*Saved entries*
::::

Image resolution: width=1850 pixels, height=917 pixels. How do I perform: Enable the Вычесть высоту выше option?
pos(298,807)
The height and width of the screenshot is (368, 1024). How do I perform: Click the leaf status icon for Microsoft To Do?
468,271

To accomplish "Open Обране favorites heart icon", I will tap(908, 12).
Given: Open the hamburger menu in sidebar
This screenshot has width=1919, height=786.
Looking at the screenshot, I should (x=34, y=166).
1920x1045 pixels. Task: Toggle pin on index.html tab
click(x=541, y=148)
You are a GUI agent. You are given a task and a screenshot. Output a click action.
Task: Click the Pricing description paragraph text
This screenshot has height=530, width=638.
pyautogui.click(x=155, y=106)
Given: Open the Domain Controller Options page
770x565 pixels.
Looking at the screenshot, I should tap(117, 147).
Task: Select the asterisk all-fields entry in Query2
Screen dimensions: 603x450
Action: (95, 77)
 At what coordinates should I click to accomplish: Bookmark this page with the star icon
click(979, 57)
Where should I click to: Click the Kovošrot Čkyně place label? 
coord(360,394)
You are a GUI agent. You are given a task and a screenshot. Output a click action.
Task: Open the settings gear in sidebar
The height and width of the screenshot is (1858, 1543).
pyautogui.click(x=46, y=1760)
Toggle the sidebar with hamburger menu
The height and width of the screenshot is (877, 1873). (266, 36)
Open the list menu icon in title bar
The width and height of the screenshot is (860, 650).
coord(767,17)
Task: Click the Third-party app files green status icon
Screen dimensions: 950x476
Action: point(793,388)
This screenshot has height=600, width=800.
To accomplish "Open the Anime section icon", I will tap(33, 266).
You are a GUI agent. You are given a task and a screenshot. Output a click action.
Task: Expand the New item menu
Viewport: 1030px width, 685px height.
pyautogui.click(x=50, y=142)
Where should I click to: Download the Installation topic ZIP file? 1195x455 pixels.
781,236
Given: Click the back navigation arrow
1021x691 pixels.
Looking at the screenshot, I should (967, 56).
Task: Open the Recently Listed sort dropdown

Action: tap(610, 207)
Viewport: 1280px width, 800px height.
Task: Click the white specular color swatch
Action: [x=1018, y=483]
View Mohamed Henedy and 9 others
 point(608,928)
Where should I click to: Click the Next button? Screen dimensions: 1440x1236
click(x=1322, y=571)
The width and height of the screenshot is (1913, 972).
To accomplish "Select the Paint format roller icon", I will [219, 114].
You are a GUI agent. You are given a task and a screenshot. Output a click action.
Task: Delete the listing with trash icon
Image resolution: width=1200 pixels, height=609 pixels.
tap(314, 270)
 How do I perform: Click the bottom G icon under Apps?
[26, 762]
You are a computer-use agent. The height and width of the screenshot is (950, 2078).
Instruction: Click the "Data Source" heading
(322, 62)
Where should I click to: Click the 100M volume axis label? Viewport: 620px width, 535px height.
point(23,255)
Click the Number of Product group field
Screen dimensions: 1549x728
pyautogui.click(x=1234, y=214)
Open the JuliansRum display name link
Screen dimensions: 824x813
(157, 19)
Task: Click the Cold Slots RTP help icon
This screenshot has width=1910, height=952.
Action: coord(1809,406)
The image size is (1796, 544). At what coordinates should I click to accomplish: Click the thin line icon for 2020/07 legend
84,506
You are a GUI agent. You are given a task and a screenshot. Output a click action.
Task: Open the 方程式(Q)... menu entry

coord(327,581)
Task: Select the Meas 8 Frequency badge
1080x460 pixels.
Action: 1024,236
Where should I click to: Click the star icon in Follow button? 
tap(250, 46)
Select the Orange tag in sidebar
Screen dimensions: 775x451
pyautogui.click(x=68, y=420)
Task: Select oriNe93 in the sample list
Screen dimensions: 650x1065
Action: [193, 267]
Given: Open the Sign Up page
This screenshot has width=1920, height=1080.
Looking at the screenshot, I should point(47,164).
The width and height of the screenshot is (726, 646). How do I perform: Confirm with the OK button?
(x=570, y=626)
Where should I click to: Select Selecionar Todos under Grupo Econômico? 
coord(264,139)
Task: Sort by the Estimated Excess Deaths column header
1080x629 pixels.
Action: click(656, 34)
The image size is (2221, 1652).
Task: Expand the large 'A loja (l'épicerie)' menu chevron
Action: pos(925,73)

::::

*WORK ITEM*
The full set of records above must be retyped exactly.

*REPLY*
Image resolution: width=1850 pixels, height=917 pixels. How do I perform: Enable the Вычесть высоту выше option?
pos(298,807)
The height and width of the screenshot is (368, 1024). How do I perform: Click the leaf status icon for Microsoft To Do?
468,271

To accomplish "Open Обране favorites heart icon", I will tap(908, 12).
Given: Open the hamburger menu in sidebar
This screenshot has width=1919, height=786.
Looking at the screenshot, I should (x=34, y=166).
1920x1045 pixels. Task: Toggle pin on index.html tab
click(x=541, y=148)
You are a GUI agent. You are given a task and a screenshot. Output a click action.
Task: Click the Pricing description paragraph text
This screenshot has height=530, width=638.
pyautogui.click(x=155, y=106)
Given: Open the Domain Controller Options page
770x565 pixels.
Looking at the screenshot, I should tap(117, 147).
Task: Select the asterisk all-fields entry in Query2
Screen dimensions: 603x450
Action: (95, 77)
 At what coordinates should I click to accomplish: Bookmark this page with the star icon
click(979, 57)
Where should I click to: Click the Kovošrot Čkyně place label? 
coord(360,394)
You are a GUI agent. You are given a task and a screenshot. Output a click action.
Task: Open the settings gear in sidebar
The height and width of the screenshot is (1858, 1543).
pyautogui.click(x=46, y=1760)
Toggle the sidebar with hamburger menu
The height and width of the screenshot is (877, 1873). (266, 36)
Open the list menu icon in title bar
The width and height of the screenshot is (860, 650).
coord(767,17)
Task: Click the Third-party app files green status icon
Screen dimensions: 950x476
Action: point(793,388)
This screenshot has height=600, width=800.
To accomplish "Open the Anime section icon", I will tap(33, 266).
You are a GUI agent. You are given a task and a screenshot. Output a click action.
Task: Expand the New item menu
Viewport: 1030px width, 685px height.
pyautogui.click(x=50, y=142)
Where should I click to: Download the Installation topic ZIP file? 1195x455 pixels.
781,236
Given: Click the back navigation arrow
1021x691 pixels.
Looking at the screenshot, I should (967, 56).
Task: Open the Recently Listed sort dropdown

Action: tap(610, 207)
Viewport: 1280px width, 800px height.
Task: Click the white specular color swatch
Action: [x=1018, y=483]
View Mohamed Henedy and 9 others
 point(608,928)
Where should I click to: Click the Next button? Screen dimensions: 1440x1236
click(x=1322, y=571)
The width and height of the screenshot is (1913, 972).
To accomplish "Select the Paint format roller icon", I will [219, 114].
You are a GUI agent. You are given a task and a screenshot. Output a click action.
Task: Delete the listing with trash icon
Image resolution: width=1200 pixels, height=609 pixels.
tap(314, 270)
 How do I perform: Click the bottom G icon under Apps?
[26, 762]
You are a computer-use agent. The height and width of the screenshot is (950, 2078).
Instruction: Click the "Data Source" heading
(322, 62)
Where should I click to: Click the 100M volume axis label? Viewport: 620px width, 535px height.
point(23,255)
Click the Number of Product group field
Screen dimensions: 1549x728
pyautogui.click(x=1234, y=214)
Open the JuliansRum display name link
Screen dimensions: 824x813
(157, 19)
Task: Click the Cold Slots RTP help icon
This screenshot has width=1910, height=952.
Action: coord(1809,406)
The image size is (1796, 544). At what coordinates should I click to accomplish: Click the thin line icon for 2020/07 legend
84,506
You are a GUI agent. You are given a task and a screenshot. Output a click action.
Task: Open the 方程式(Q)... menu entry

coord(327,581)
Task: Select the Meas 8 Frequency badge
1080x460 pixels.
Action: 1024,236
Where should I click to: Click the star icon in Follow button? 
tap(250, 46)
Select the Orange tag in sidebar
Screen dimensions: 775x451
pyautogui.click(x=68, y=420)
Task: Select oriNe93 in the sample list
Screen dimensions: 650x1065
Action: [193, 267]
Given: Open the Sign Up page
This screenshot has width=1920, height=1080.
Looking at the screenshot, I should point(47,164).
The width and height of the screenshot is (726, 646). How do I perform: Confirm with the OK button?
(x=570, y=626)
Where should I click to: Select Selecionar Todos under Grupo Econômico? 
coord(264,139)
Task: Sort by the Estimated Excess Deaths column header
1080x629 pixels.
Action: click(656, 34)
The image size is (2221, 1652).
Task: Expand the large 'A loja (l'épicerie)' menu chevron
Action: pos(925,73)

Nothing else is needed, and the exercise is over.